Такая музыка - Екимов Борис Петрович. Страница 8

Лиза поглядела на него:

- Что ж, поедем. Ты человек с гитарой, может, и пригодишься.

- Может, и пригожусь,- вздохнув, тоненько проскулил Сашка.

А он и впрямь пригодился. Компания собралась скучная: девчата стеснительные и кавалеры не больно расторопные. А у Сашки и анекдотец нашелся, и шуточки. И на гитаре он сыграл и спел:

Уже не успеть на парные рассветы,

Но пахнет дождем из широкой степи.

Приди же ко мне, деревенское лето,

Смятенное сердце мое укрепи.

Смятенное сердце,

Смятенное сердце,

Смятенное сердце мое укрепи.

Сашка и Лиза после вечеринки еще долго бродили по городу. Потом, в цехе, стали чаще встречаться.

И вот теперь слова матери пробудили в Сашкиной душе мысли неожиданные и притягатель-ные. Повинуясь им, Сашка быстро оделся.

- Ты куда? - спросила мать.

- Как куда? Жениться. Ты же сосватала.

Хлопнула за сыном дверь. Роза сказала мужу:

- Он у нас с ума сходит. Его надо вправду женить.

- Женишь его,- мрачно отозвался Лукич.- Как же...

А выходит, плохо знал Лукич сына. Потому что Сашка сейчас спешил и мысль у него была одна: "Женюсь..."

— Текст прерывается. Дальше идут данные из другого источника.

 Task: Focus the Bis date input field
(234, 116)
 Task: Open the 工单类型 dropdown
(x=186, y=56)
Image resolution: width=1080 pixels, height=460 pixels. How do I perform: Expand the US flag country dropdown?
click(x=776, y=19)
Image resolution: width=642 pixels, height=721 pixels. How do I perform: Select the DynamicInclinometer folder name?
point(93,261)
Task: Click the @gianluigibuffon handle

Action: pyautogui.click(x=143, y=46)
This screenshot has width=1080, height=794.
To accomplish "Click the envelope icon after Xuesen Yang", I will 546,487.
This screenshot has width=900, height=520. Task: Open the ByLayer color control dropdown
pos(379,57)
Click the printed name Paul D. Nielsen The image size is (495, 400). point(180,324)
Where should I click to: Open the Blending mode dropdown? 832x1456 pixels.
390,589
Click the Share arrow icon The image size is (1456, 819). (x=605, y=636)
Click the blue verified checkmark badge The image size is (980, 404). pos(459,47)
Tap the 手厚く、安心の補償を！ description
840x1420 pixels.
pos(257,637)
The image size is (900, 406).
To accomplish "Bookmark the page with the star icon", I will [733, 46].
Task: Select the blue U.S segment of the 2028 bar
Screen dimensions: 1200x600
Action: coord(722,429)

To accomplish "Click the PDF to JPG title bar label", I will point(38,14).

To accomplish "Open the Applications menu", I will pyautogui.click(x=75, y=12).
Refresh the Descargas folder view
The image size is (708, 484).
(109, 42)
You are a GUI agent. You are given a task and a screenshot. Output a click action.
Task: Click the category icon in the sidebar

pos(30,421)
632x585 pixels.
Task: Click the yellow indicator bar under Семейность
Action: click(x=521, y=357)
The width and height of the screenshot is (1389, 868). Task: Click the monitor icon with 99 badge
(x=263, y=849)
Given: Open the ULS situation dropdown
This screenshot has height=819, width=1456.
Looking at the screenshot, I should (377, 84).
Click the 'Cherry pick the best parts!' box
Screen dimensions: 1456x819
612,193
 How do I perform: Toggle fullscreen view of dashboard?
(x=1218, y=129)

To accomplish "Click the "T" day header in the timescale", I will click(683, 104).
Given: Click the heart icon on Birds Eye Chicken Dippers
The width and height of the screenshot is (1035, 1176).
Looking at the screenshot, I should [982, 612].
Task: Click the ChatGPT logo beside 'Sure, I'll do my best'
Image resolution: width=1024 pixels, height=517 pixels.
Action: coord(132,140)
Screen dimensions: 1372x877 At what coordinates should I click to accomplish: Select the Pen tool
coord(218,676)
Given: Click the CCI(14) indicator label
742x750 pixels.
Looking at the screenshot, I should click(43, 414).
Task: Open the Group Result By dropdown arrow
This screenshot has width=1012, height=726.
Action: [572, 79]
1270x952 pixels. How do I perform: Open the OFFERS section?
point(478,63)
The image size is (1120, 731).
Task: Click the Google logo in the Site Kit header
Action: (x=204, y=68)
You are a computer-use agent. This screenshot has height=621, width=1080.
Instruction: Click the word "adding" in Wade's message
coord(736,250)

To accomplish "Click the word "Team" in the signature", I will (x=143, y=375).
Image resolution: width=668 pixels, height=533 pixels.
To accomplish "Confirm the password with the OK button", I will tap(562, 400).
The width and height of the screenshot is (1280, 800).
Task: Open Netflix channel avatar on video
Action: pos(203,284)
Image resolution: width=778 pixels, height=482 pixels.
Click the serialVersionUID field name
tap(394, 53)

И не только там, в комнате, когда мать сватала его, но теперь Сашка ясно понимал, что спасе-ние его и свобода - в женитьбе. В женитьбе на Лизе. Во-первых, и это очень важно, квартира. Отдельная, двухкомнатная. Лизин отец не в счет. Он в год раз появится - и до свидания. Так что можно жить без чужого глаза и указа. Эти указы надоели Сашке. От них он и спасался. И в самодеятельности поет - это хорошо. Сашкина ли музыка, ее ли пение - все едино. Одна тяга, а значит, одинаковая душа, которая Сашку поймет.

И как, и с каких сторон ни брался рассуждать Сашка - все выходило на одно. Женитьба на Лизе - единственное спасение.

И он спешил к Лизе.

На лестничной площадке он долго стоял, нажимая и нажимая кнопку звонка и слушая приглушенный голос его в пустой квартире. Недолго подумав, Сашка спустился вниз и пошел к трамваю. Нужно было искать Лизу, а была она, конечно, на репетиции.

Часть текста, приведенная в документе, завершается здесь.